For their part, the national oil companies — the OPEC countries in particular — have also increased their oilfield development expenditure and expanded their oil production capacity. Again, one could argue that they should have undertaken such expansionist activities earlier.
Alternatively, one could accept their argument that, until very recently, conventional wisdom held that the future growth in demand for OPEC oil would be sluggish or would decline, thus leaving OPEC with rising unwanted production capacity. Whatever the arguments, some of these countries and their national oil companies are now vigorously expanding their oil production capacity, adding to the potential supply of lower cost oil.
Saudi Arabia’s last entirely new oilfield was Shaybah, inaugurated in March 1999 at a total cost of $2.5 billion for 0.5 mbpd of extra light oil (implying an investment intensity of $3,500 per peak daily barrel).
Just recently the Kingdom added 0.15 mbpd of capacity at the Abu Safah field (for $0.45 bn at an intensity of around $3,000 p.pk.d.bbl), 0.5 mbpd at the Qatif field (for $1.3 bn at $2,600 p.pk.d.bbl) and plans 0.3 mbpd by 2Q06 at the Haradh-3 zone of the supergiant Ghawar oilfield (for $0.3 bn).
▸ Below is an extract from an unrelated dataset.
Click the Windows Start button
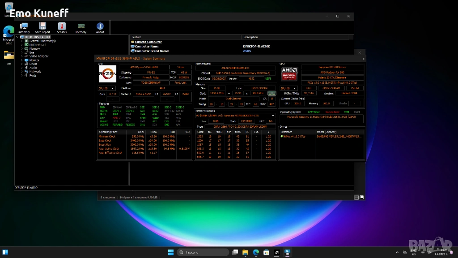The width and height of the screenshot is (458, 258). coord(170,252)
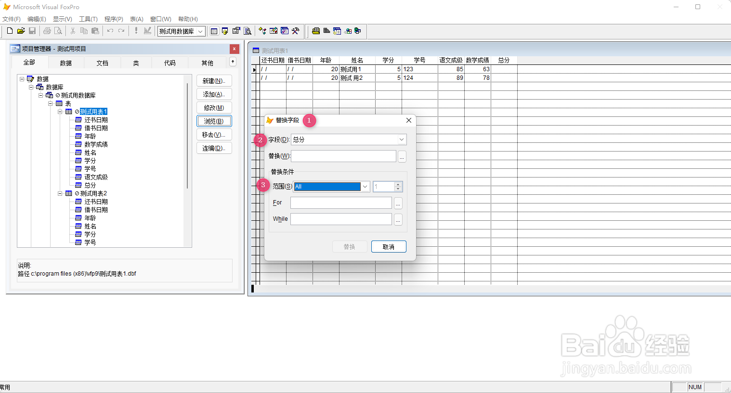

It intends to expand its capacity further by developing 0.5 mbpd of Arab Light at the Abu Hadriyah-Fadhili-Khursaniya complex ($1.5 bn) and 1.1 mbpd of Arab Medium at the Khurais oilfield (for $3.1 bn at $2,818 p.pk.d.bbl).
Algeria is another OPEC country that has expanded its capacity since 1999, principally at the northern sector of the Hassi Berkhine field with Anadarko (0.23 mbpd for $1.9 bn at $8,300 p.pk.d.bbl) and at the Ourhoud oilfield with Cepsa, Anadarko and Burlington (0.23 mbpd for $1.3 bn at $5,650 p.pk.d.bbl).
Nigeria too has boosted its capacity from 2.3 mbpd in 1999 to 2.65 mbpd at present (of which around 0.25 mbpd is shut in because of unrest in the Niger Delta), but the much-delayed deep-water Bonga field has still not come on stream (0.25 mbpd for $2.7 bn at $10,800 p.pk.d.bbl), although operator Shell is targeting August 2005.
To conclude, oil production costs are not high and cannot be blamed for soaring oil prices. The recent rise in the price of oil has been due to a number of other factors. Compared with previous years, world oil demand in 2003 and 2004 grew by a factor of three or more (1.8 and 2.7 mbpd versus 700 tbpd).
With annual growth in non- OPEC oil production of around 1 mbpd, OPEC’s spare oil production capacity has been eroded. Furthermore, political unrest, a turbulent Middle East, virulent terrorism, adverse weather conditions and various technical problems, have conspired at times to interrupt the supply of oil from some areas.
Meanwhile, in view of the ongoing uncertainty about oil supplies and whether the system can cope with continuing strong demand, large speculative funds have entered the futures markets to take advantage of rising oil prices. Thus, it is fair to say that market perceptions of whether or not the tight market will persist will play a much bigger role in determining the oil price in the next few years than the cost of producing it.